Your assignment =>
What is needed is an exact copy of every entry below, with the pictures left out.

Data provided =>
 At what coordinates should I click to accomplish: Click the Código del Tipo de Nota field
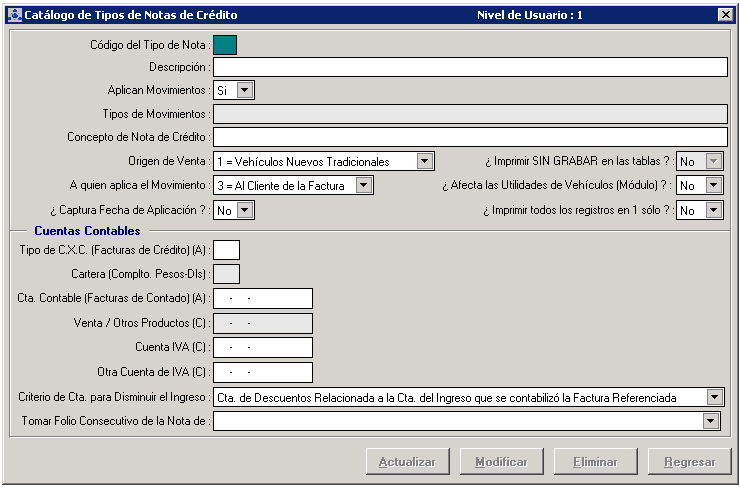click(x=225, y=44)
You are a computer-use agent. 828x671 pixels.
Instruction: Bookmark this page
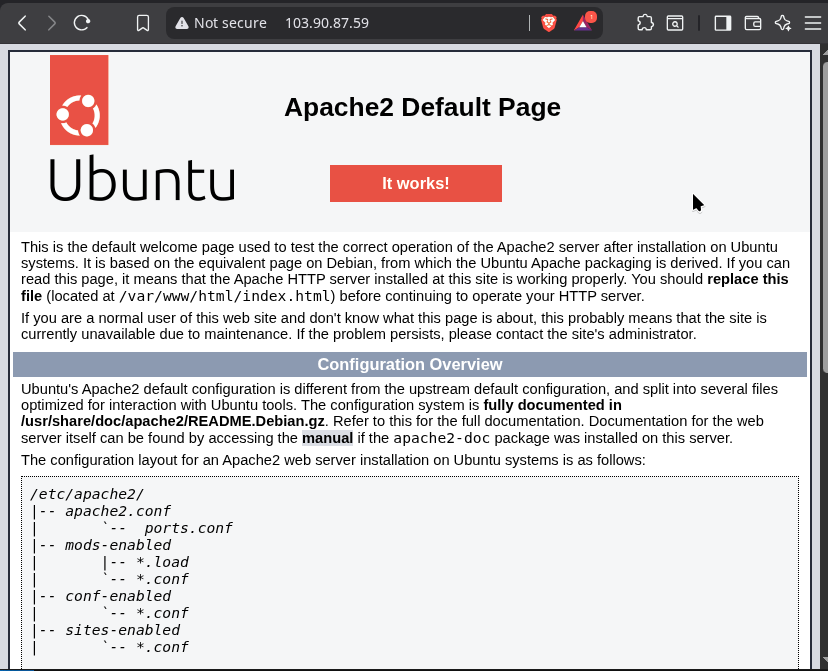click(143, 23)
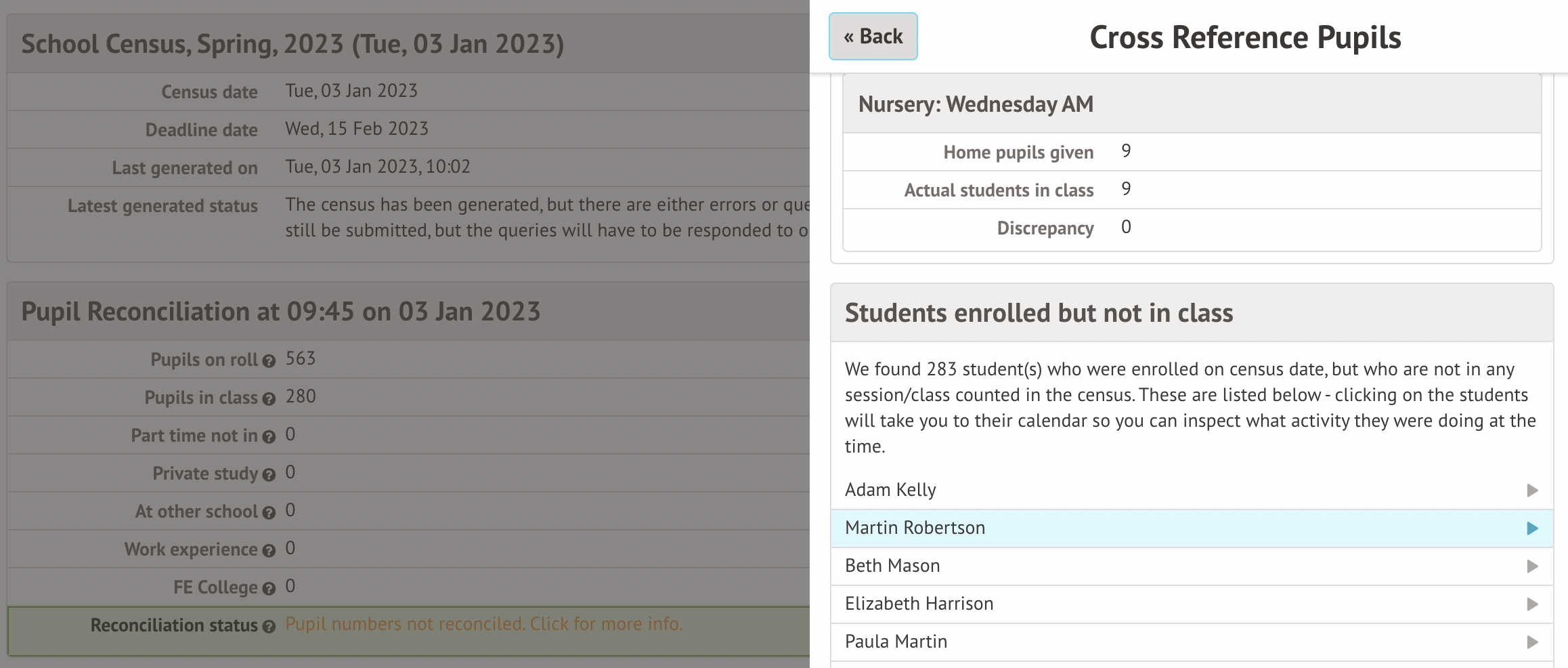Open Martin Robertson's calendar entry

tap(915, 528)
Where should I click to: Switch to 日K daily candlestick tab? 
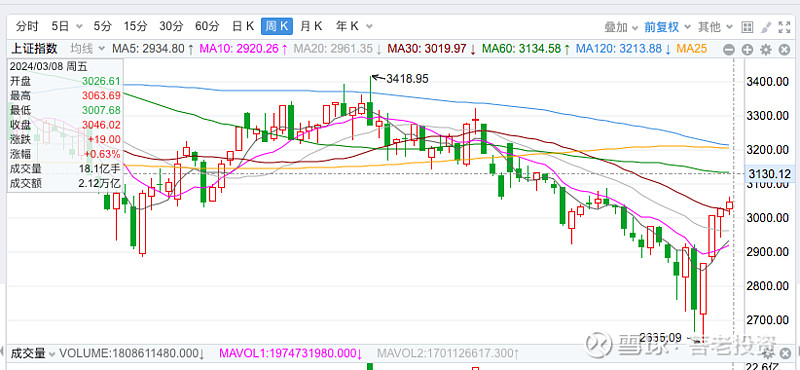point(243,26)
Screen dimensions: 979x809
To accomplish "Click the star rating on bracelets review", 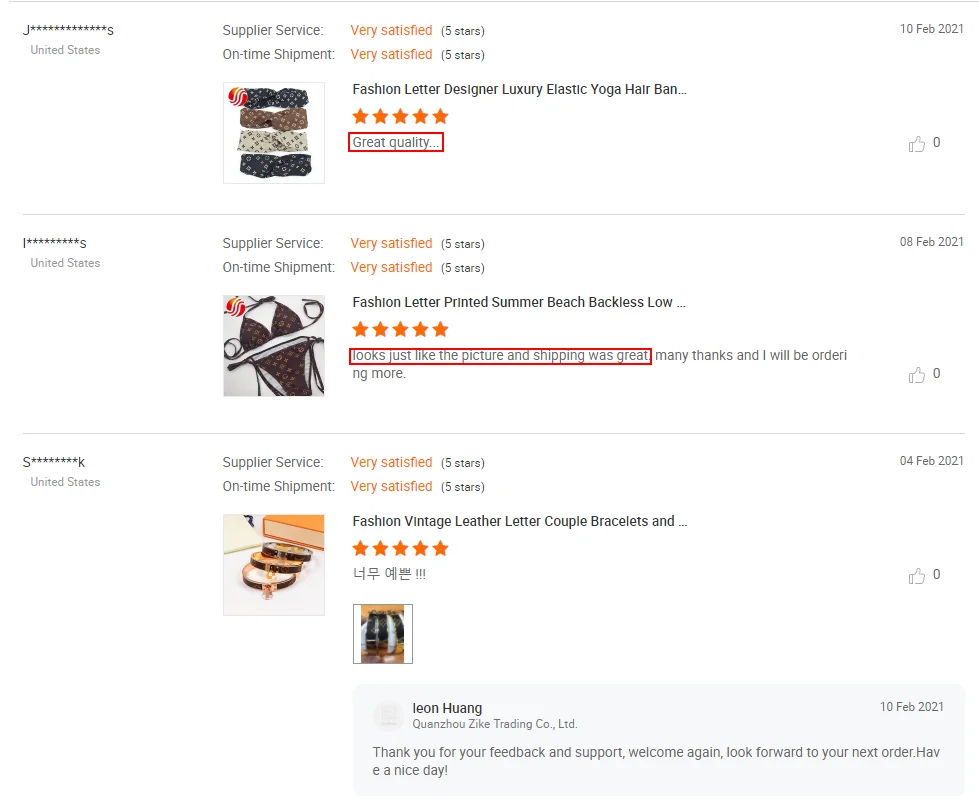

Task answer =>
 At what coordinates should I click to accomplish: Click the Código del Tipo de Nota field
click(x=225, y=44)
You are a computer-use agent. 828x671 pixels.
Instruction: Bookmark this page
click(143, 23)
Open Martin Robertson's calendar entry

tap(915, 528)
Where should I click to: Switch to 日K daily candlestick tab? 
point(243,26)
Screen dimensions: 979x809
To accomplish "Click the star rating on bracelets review", 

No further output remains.